Task statement
Count the lines below that contain the string "width", and give only that number.

Dataset excerpts
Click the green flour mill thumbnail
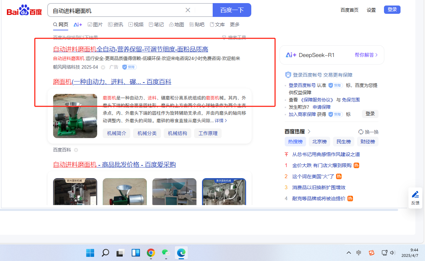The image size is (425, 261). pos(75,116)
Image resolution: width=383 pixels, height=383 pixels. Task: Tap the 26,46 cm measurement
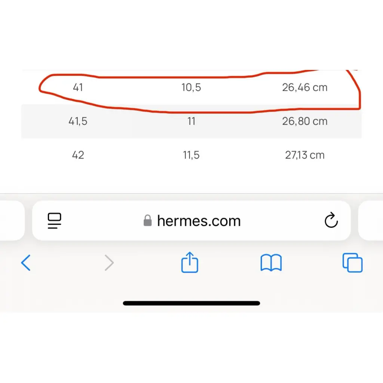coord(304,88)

...

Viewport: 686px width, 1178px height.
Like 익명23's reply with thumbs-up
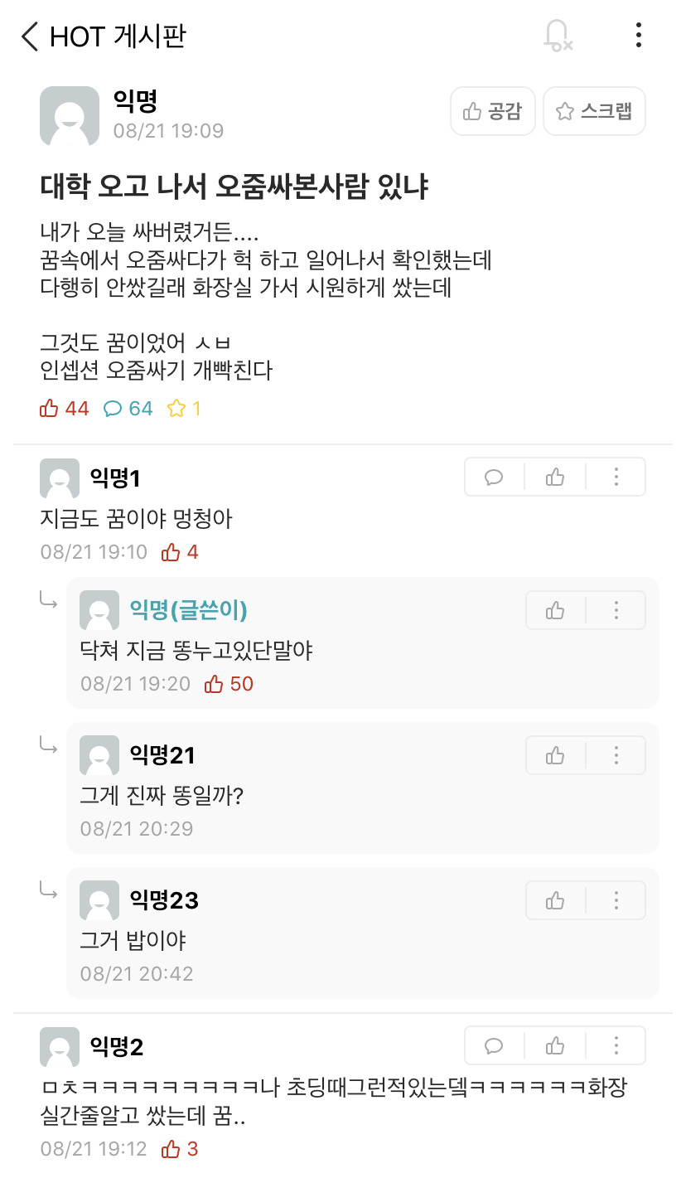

...

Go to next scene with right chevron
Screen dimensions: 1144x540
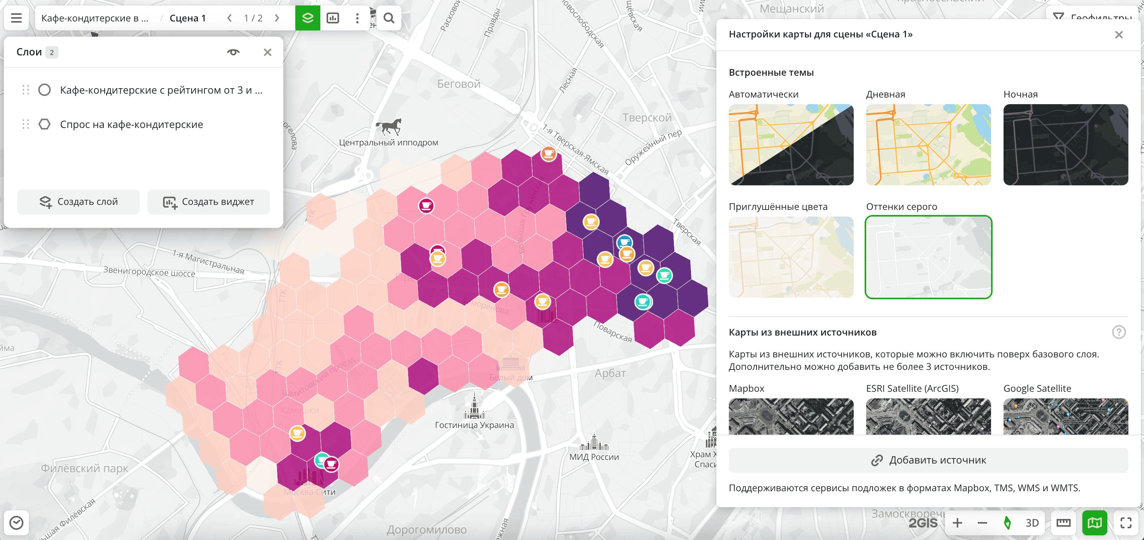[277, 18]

Completed exercise
2